Supplied material:
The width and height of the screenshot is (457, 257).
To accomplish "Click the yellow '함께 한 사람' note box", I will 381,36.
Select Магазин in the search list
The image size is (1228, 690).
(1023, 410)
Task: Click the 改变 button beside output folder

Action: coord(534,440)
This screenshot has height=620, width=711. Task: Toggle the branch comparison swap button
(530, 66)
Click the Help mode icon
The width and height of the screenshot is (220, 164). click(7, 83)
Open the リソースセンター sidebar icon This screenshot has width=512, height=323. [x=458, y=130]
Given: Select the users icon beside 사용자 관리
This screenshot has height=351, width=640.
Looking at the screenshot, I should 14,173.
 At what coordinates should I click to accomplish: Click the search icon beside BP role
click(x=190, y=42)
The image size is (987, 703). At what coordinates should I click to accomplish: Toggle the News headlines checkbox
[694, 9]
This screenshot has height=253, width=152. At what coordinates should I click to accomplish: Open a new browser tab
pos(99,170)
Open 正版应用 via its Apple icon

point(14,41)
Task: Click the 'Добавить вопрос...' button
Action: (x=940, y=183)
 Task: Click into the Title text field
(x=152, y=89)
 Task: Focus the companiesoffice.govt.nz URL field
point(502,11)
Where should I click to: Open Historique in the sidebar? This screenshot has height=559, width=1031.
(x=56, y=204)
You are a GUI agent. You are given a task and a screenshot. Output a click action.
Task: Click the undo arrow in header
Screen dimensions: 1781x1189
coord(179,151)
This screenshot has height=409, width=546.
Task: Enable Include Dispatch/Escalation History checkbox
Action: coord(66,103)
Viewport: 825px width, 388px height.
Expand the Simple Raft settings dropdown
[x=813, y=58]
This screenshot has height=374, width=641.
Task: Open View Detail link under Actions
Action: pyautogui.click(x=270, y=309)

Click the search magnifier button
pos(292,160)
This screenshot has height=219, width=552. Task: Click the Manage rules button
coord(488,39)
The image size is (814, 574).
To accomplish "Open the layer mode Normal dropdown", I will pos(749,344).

What is needed: Your response should be the exact lines running from the one with "Click the search magnifier button" to the final line of the material above.

Reply:
Click the search magnifier button
pos(292,160)
This screenshot has height=219, width=552. Task: Click the Manage rules button
coord(488,39)
The image size is (814, 574).
To accomplish "Open the layer mode Normal dropdown", I will pos(749,344).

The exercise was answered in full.